Demikian juga sifat-sifat lain-Nya.
Kehadiran Tuhan dalam
kehidupan sebagian kaum beragama, baru terasakan ketika berada di tempat-tempat
peribadatan. Ini pun boleh jadi asumsi yang berlebihan. Adapun kehadiran-Nya di
luar itu, maka agaknya jauh panggang
dari api, jauh harapan dari kenyataan yang umum.
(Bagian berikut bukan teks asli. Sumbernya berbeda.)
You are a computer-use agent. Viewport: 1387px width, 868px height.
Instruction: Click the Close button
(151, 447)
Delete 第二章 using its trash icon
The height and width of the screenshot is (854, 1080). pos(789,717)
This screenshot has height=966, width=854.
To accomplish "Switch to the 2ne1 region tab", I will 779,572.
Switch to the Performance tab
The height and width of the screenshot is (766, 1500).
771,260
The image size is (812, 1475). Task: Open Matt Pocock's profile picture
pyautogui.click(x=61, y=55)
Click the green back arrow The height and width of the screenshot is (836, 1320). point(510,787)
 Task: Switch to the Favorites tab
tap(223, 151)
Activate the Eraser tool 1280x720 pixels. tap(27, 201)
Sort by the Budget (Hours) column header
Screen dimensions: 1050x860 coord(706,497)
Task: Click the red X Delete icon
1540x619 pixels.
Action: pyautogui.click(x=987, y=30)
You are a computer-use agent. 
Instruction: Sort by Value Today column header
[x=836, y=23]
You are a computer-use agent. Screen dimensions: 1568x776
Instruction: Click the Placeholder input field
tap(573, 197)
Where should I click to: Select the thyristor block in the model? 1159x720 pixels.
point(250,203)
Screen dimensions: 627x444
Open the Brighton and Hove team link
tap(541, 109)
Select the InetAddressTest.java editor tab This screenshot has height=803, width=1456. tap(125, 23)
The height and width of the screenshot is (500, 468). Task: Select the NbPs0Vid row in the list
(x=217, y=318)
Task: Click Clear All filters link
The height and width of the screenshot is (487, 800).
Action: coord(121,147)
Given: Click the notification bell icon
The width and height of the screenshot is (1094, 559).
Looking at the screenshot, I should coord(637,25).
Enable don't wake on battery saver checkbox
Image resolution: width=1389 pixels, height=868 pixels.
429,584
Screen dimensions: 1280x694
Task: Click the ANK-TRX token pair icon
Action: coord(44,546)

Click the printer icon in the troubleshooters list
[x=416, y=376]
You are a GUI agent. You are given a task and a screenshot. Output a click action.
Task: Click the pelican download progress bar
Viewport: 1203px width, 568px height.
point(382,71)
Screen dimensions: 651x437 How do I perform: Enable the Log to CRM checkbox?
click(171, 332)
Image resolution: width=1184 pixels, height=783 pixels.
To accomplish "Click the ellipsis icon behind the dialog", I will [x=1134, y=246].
Ini hal pertama yang harus
diluruskan dalam kehidupan beragama kita, dan itu dimulai dengan mengenal dan
memperkenalkan-Nya kepada peserta didik dan masyarakat kita, agar mereka mau
meneladani-Nya.
Kedua, dalam hal mematuhi
ketentuan-ketentuan-Nya, kita sering kali lupa bahwa ketentuan-ketentuan-Nya
adalah sarana mendekatkan diri kepada-Nya. Ia juga bisa menjadi media
pemeliharaan diri dari dosa dan pelanggraan sekaligus prasyarat bagi lahirnya
kemaslahatan pribadi dan masyarakat. Ketentuan-ketentuan itu memiliki bentuk
formal yang tidak boleh diabaikan, tetapi pada saat yang sama memiliki
substansi yang harus selalu menyertainya. Tanpa substansi itu, maka pelaksanaan
perintah-Nya tidak memberi bekas di dalam jiwa. Shalat, misalnya, dalam
pandangan hukum agama adalah ucapan dan perbuatan tertentu yang dimulai dengan
takbir dan diakhiri dengan salam. Tetapi ia juga memiliki substansi yang bila
diabaikan, maka pelakunya terancam dengan kecelakaan (Celakalah orang-orang
yang shalat, yaitu mereka yang lengah terhadap (substansi) shalat mereka (Q.S.al-Mâ’ûn
[107] : 4.). Substansi shalat
adalah perwujudan makna kelemahan manusia dan kebutuhannya kepada Allah.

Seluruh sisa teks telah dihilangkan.